WHAT YOU WILL DO =
Copy every line from the records that holds the word "agent".

MATERIAL FOR THIS TASK =
■ ■ ■

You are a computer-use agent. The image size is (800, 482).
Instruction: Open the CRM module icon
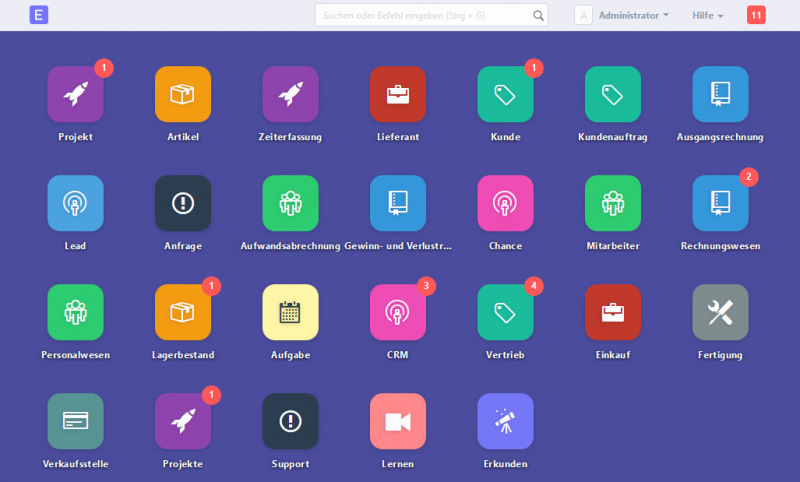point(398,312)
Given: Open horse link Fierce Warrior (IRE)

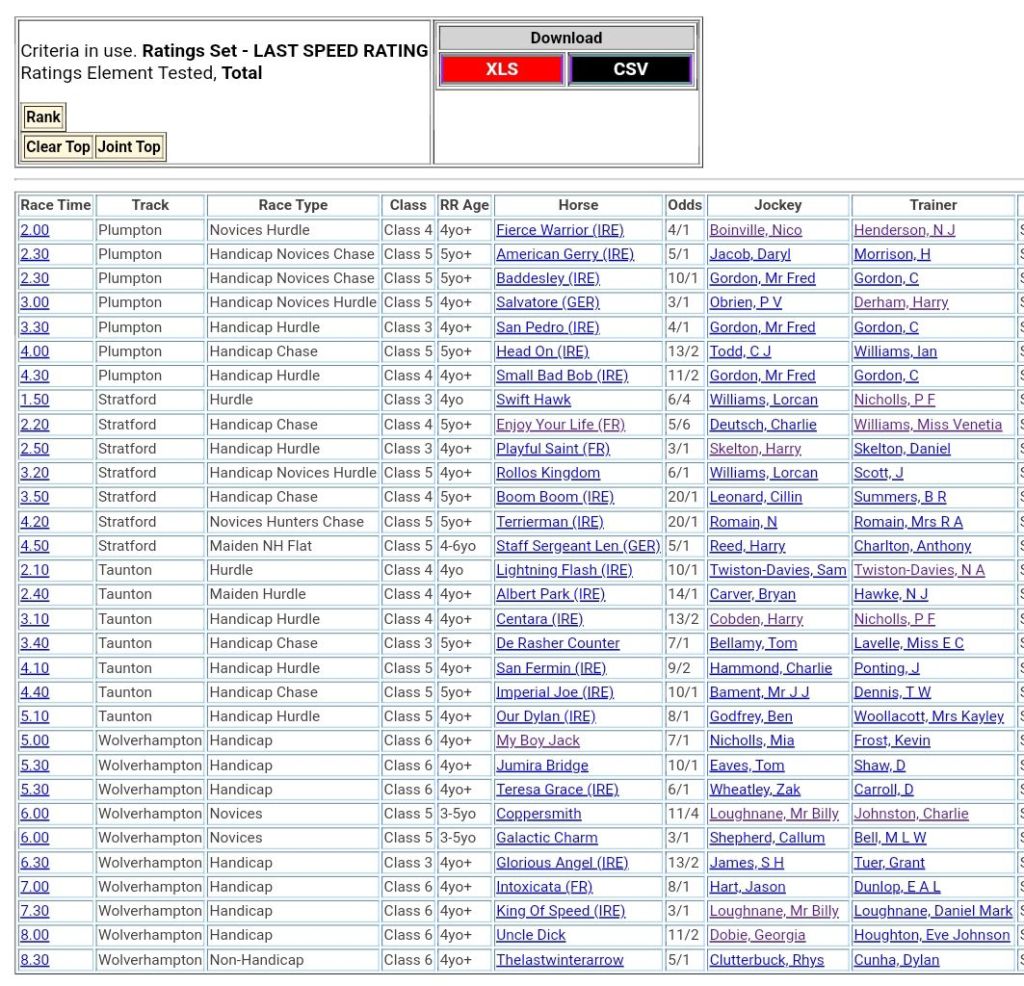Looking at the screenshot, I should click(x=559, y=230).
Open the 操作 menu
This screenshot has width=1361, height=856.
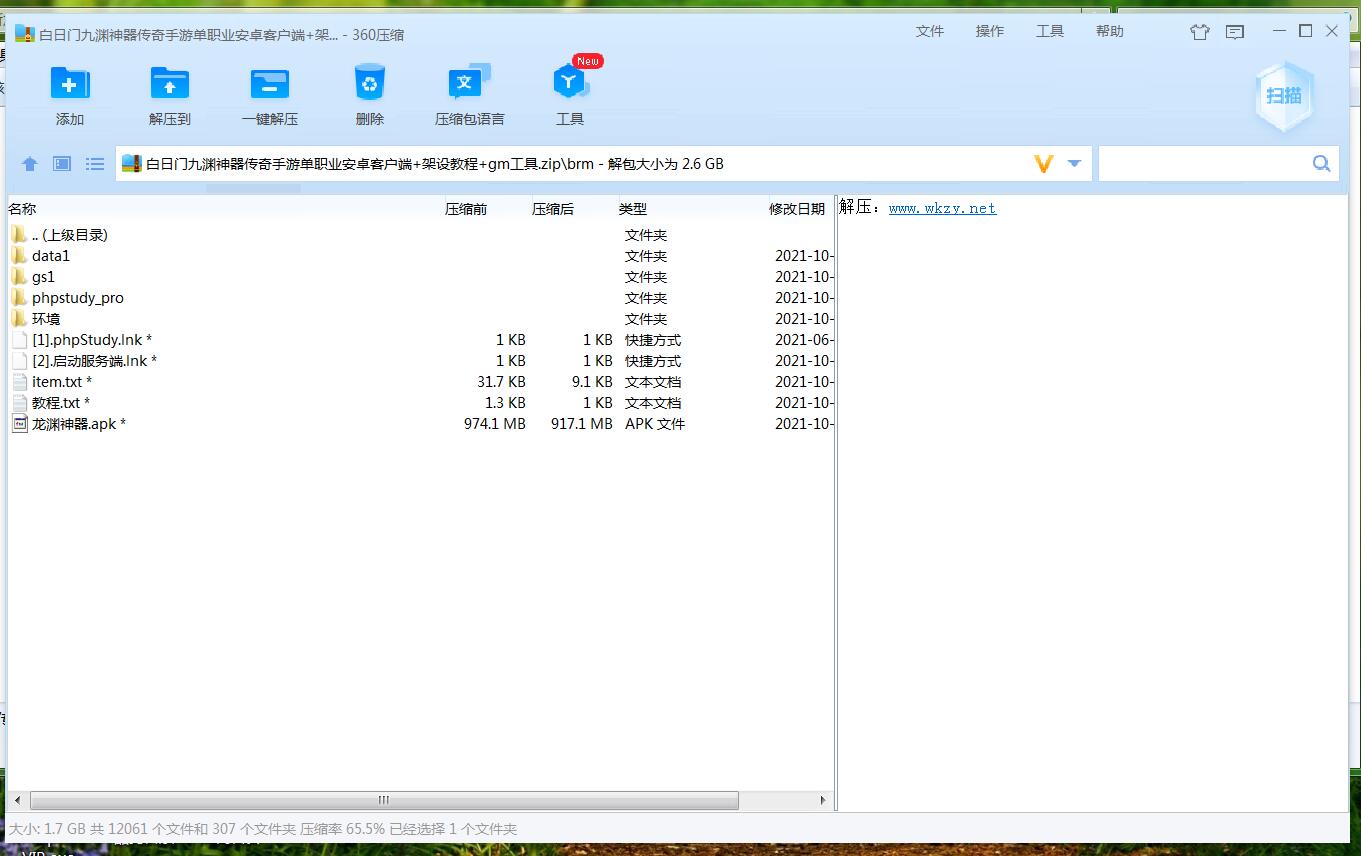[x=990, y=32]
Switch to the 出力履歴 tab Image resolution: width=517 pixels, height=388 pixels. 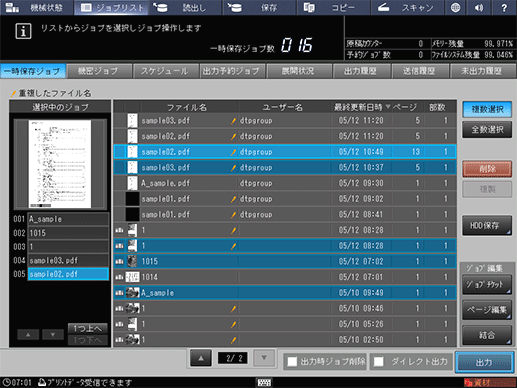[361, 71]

■ ■ ■

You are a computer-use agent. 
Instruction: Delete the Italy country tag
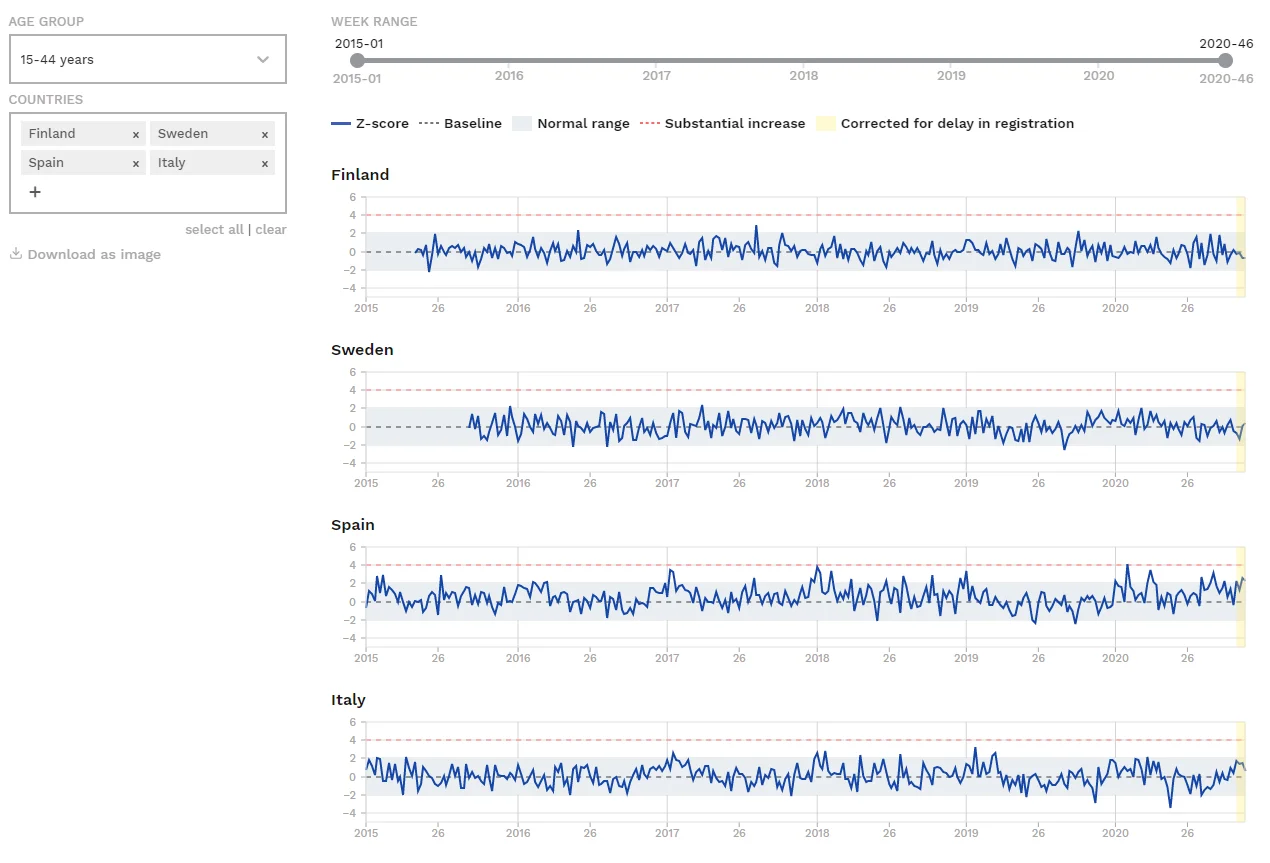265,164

■ ■ ■

RESULT =
You are a computer-use agent. The image size is (800, 482).
You are a computer-use agent. 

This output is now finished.